A group of advisers to the Food and Drug Administration gave unanimous support for Johnson & Johnson's single-shot coronavirus vaccine on Friday, setting up a decision from the agency on emergency authorization as soon as Saturday.
The committee, composed of nearly two dozen vaccine and infectious disease experts, judged the benefits of vaccination in adults older than 18 outweighed the risks in a 22-0 vote.
"It's a relatively easy call," said Eric Rubin, a committee member and editor-in-chief of The New England Journal of Medicine.
Despite some questions on the vaccine's protection, panelists were conscious of the pressing public health threat still posed by the pandemic, even as case counts and hospitalizations have fallen sharply in the U.S.
"There's an urgency to get this done," said Jay Portnoy, an allergist at Children's Mercy Hospital in Kansas City, Missouri, and a committee member. "We're in a race between the virus mutating and new variants coming out that can cause further disease."
While the FDA isn't required to follow the advice of its advisory committees, it usually does and did so twice when authorizing vaccines developed by Pfizer and Moderna last December.

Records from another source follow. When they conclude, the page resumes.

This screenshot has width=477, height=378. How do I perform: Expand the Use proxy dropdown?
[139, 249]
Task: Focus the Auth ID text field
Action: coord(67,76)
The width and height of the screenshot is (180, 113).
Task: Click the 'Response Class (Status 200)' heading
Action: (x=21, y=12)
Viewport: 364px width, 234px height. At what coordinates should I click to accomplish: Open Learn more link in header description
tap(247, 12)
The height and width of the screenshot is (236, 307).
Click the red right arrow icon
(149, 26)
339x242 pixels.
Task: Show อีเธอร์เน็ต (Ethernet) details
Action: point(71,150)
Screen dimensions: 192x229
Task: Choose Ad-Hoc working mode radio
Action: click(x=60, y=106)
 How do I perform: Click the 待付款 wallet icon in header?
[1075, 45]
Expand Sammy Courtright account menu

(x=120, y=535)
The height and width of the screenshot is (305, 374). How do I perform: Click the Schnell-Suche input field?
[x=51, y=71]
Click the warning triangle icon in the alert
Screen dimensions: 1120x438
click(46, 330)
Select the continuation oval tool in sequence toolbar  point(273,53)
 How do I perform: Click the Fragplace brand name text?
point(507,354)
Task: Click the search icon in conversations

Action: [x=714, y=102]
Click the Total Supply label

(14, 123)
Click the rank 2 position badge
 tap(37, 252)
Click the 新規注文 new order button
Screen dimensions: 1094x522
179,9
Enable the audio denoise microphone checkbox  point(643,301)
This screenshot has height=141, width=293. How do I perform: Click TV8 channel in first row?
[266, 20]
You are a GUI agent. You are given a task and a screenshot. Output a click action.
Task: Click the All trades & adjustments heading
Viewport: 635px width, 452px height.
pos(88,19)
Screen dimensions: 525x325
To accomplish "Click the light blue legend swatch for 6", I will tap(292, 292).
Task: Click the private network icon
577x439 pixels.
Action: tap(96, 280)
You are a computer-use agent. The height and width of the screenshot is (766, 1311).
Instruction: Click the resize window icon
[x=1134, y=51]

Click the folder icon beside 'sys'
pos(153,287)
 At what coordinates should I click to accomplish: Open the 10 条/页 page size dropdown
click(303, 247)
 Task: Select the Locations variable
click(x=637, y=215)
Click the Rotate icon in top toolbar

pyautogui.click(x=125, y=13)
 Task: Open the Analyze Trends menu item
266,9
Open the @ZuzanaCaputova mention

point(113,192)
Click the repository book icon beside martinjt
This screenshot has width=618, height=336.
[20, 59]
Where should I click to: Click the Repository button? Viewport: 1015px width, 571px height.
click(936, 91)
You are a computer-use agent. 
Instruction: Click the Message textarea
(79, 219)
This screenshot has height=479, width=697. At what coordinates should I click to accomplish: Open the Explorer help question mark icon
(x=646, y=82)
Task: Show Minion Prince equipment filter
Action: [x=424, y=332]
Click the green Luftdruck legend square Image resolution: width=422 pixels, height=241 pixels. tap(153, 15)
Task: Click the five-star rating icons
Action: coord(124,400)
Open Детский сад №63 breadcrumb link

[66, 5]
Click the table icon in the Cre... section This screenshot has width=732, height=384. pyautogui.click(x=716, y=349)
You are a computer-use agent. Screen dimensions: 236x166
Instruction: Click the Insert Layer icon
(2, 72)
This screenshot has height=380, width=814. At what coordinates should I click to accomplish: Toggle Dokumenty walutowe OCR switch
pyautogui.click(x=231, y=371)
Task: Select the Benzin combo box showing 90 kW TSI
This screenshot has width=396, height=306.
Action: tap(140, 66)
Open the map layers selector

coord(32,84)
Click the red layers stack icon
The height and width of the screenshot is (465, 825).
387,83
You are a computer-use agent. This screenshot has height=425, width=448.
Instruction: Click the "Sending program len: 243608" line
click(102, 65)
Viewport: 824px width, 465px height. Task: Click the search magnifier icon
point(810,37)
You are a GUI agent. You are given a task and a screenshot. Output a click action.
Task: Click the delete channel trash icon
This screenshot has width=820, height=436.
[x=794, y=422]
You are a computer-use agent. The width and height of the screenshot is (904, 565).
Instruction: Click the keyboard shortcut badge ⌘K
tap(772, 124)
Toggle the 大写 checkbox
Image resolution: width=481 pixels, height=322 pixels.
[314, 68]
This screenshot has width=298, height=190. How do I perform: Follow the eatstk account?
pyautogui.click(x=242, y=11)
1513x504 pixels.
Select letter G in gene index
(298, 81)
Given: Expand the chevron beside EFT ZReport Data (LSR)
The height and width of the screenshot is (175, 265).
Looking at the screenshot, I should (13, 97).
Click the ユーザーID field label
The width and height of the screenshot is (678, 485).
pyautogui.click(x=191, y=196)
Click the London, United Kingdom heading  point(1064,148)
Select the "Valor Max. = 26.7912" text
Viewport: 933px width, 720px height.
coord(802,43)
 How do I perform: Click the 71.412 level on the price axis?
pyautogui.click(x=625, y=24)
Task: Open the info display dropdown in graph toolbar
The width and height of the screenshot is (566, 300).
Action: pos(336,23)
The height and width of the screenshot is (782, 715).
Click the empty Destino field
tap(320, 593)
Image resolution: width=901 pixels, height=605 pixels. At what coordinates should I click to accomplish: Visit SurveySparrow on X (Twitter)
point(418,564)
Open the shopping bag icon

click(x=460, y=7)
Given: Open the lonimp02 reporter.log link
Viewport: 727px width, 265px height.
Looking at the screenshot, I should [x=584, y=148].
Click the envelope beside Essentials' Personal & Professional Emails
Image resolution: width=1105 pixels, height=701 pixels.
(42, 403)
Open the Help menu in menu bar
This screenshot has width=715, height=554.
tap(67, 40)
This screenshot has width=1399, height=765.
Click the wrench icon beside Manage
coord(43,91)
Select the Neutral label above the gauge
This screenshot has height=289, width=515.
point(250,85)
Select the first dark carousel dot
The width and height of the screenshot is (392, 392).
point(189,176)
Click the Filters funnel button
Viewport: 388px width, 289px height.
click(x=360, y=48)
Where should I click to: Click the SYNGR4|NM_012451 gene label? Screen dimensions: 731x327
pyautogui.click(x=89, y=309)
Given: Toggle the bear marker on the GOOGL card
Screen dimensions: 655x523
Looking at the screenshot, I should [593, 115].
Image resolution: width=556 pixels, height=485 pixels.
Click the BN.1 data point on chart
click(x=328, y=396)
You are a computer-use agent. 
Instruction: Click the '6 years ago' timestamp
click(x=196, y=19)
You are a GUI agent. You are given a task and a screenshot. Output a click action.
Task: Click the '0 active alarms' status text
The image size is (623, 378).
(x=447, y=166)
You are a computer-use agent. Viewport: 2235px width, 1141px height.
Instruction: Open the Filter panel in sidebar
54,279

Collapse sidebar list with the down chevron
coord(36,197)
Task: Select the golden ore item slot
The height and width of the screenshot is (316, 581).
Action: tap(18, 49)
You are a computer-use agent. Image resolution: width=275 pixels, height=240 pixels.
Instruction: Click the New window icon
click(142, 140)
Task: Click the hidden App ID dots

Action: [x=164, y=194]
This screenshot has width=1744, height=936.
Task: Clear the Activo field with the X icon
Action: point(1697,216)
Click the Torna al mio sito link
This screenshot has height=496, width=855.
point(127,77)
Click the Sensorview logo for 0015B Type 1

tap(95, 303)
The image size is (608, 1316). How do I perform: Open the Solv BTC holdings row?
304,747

If cleared for use, J&J's vaccine would represent much-needed reinforcements for an immunization campaign now well underway, although only a few million doses are expected to be immediately available.
Unlike the shots from Pfizer and Moderna, J&J's is given as a single dose, and can be shipped at standard refrigerator temperatures. The U.S. has preordered 100 million doses, which J&J has committed to deliver by the end of June.
A large, international study of about 40,000 volunteers found J&J's vaccine was 66% effective in preventing moderate or severe COVID-19. Protection was higher, at 85%, against severe disease and no participants who received the vaccine were hospitalized with COVID-19 beginning 28 days after their shot. No vaccinated volunteers died from COVID-19, either.
While efficacy was lower than what was shown by Pfizer and by Moderna in their vaccine trials, committee members appeared largely convinced an authorization of J&J's shot was appropriate. Much of the pushback from panelists, in fact, dealt with logistic and operational details about the company's studies, such as how it defined a COVID-19 case or how it might communicate with the public should an ongoing study show two doses to be more effective than one.
There was some discussion of the apparently lower protection offered by J&J's vaccine against coronavirus variants first detected in South Africa and Brazil, respectively. Study results showed the shot was 64% effective against the former, known among scientists as B.1.351, and 68% effective against the latter, called P.2.
In the U.S., where neither variant was spreading when J&J tested its vaccine, efficacy was higher, at 72%.
No matter the variant, however, J&J's vaccine was similarly strong in preventing severe COVID-19, a fact noted by FDA scientists in their review of the company's data.
Data also appeared to show weaker efficacy in adults aged 60 and over who had underlying risk factors for worse outcomes. Both J&J and the FDA, however, argued there were too few people in the group to draw any firm conclusions — a point the panel did not dispute.